(Saved entries)
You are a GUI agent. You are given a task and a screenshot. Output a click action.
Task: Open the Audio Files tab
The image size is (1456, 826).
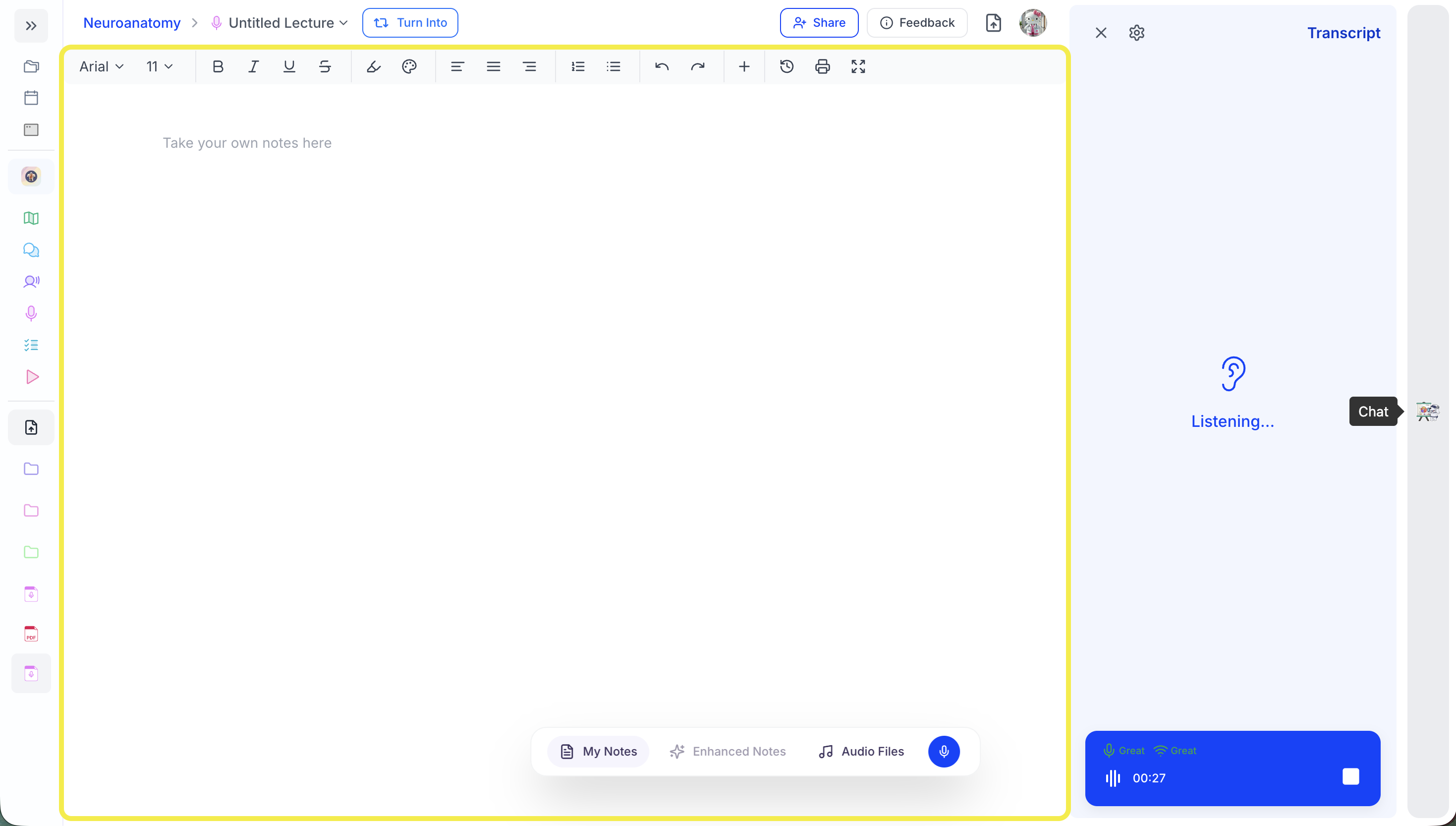click(x=861, y=751)
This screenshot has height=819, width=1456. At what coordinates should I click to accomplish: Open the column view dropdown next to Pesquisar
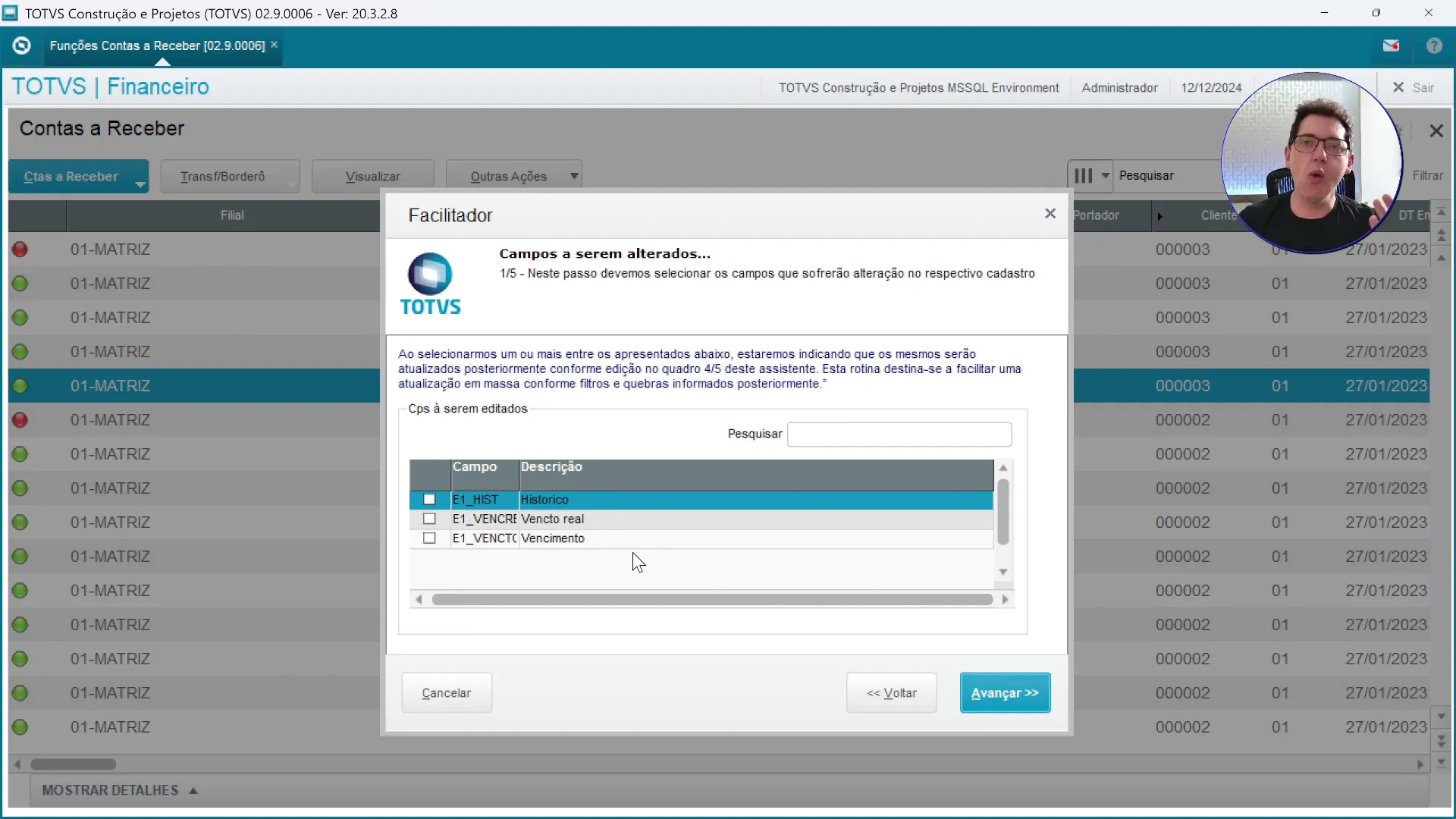click(x=1106, y=175)
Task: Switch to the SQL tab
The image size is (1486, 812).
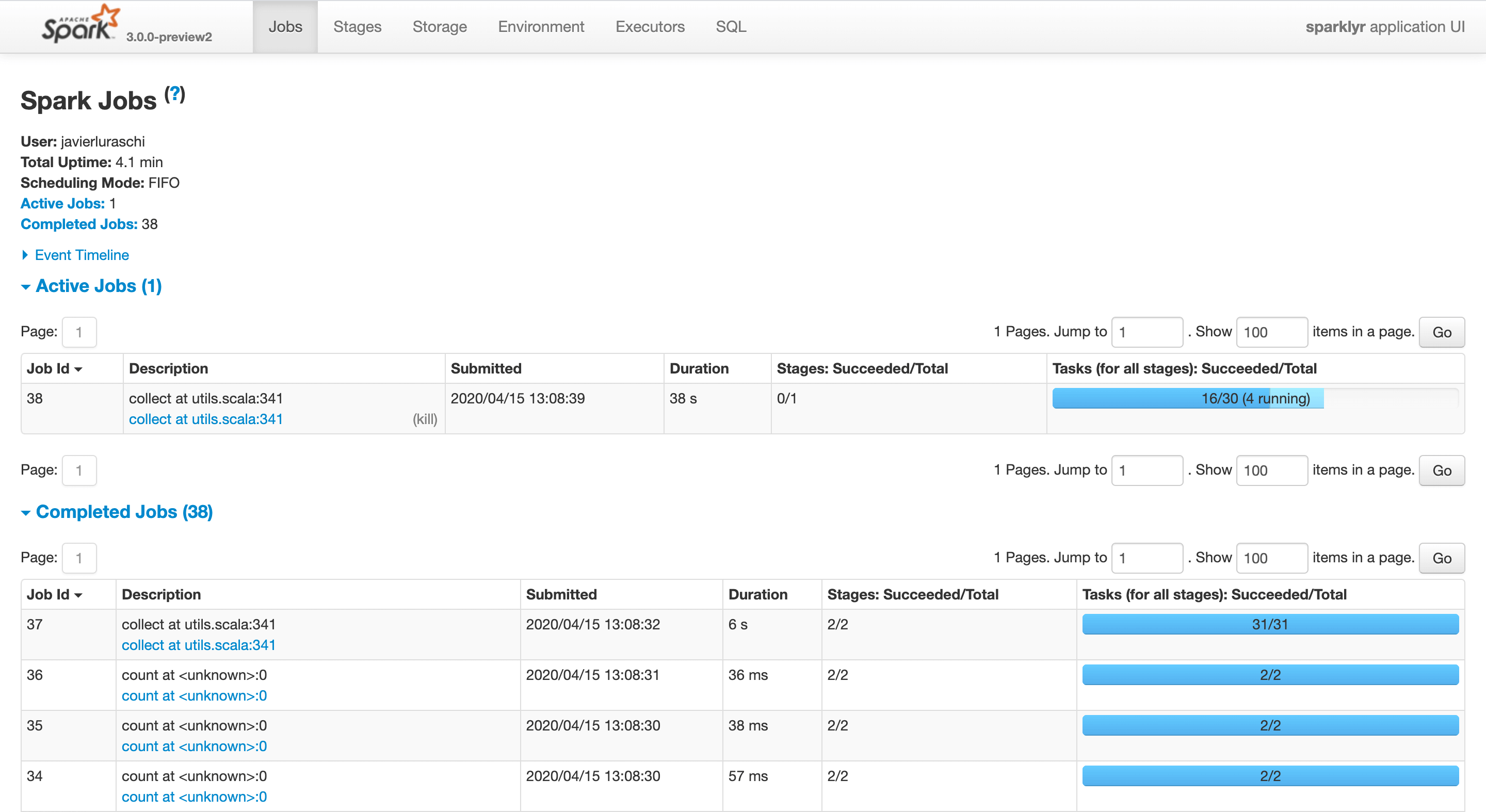Action: coord(730,26)
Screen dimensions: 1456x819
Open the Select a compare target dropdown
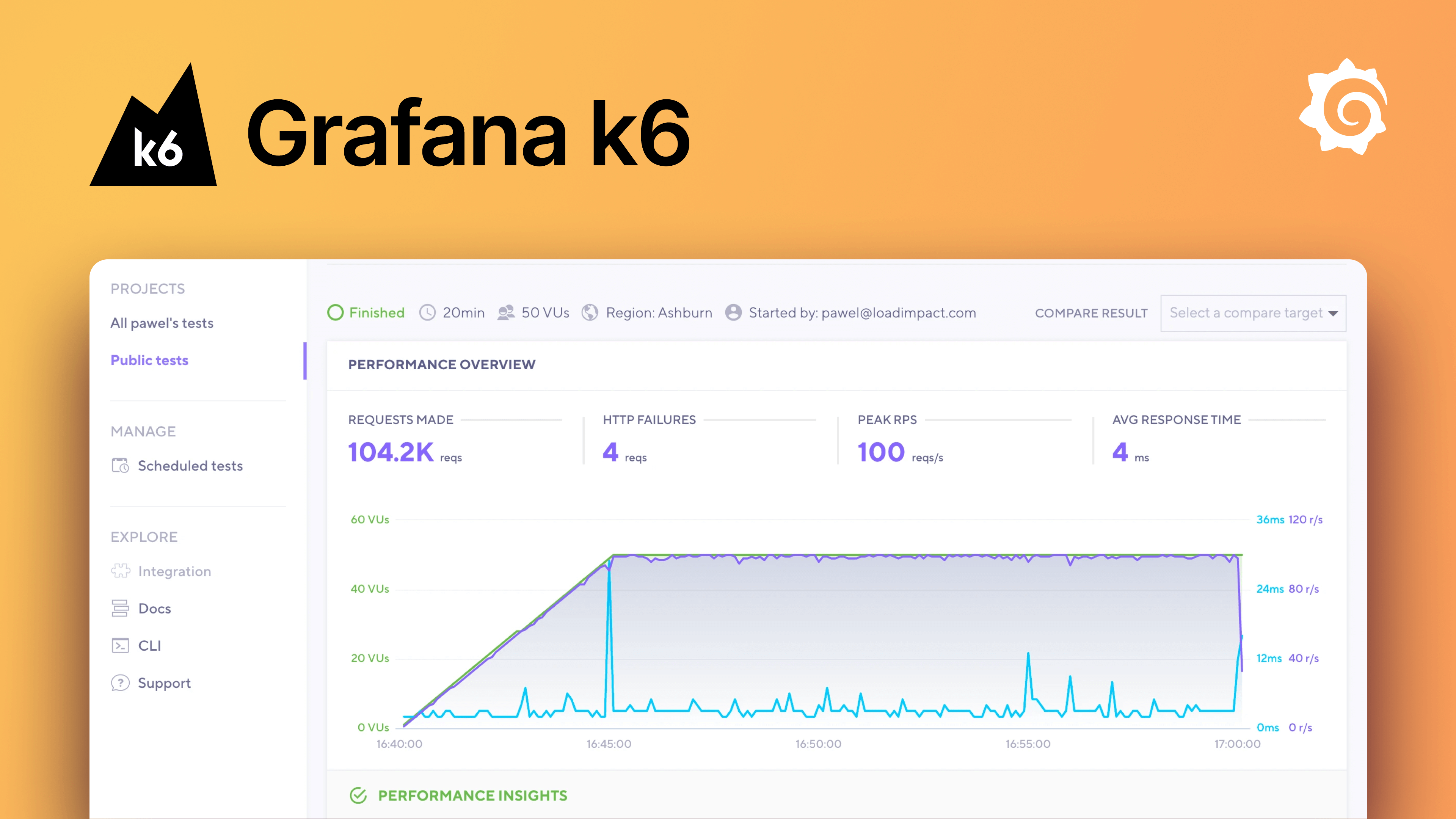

• PROMPT:
The required output is each line above restated verbatim, with all images omitted.

• TASK RESPONSE:
You are a GUI agent. You are given a task and a screenshot. Output a click action.
Task: Open the Audio Files tab
The image size is (1456, 826).
click(x=861, y=751)
This screenshot has height=819, width=1456. At what coordinates should I click to accomplish: Open the column view dropdown next to Pesquisar
click(x=1106, y=175)
Task: Switch to the SQL tab
The image size is (1486, 812).
Action: coord(730,26)
Screen dimensions: 1456x819
Open the Select a compare target dropdown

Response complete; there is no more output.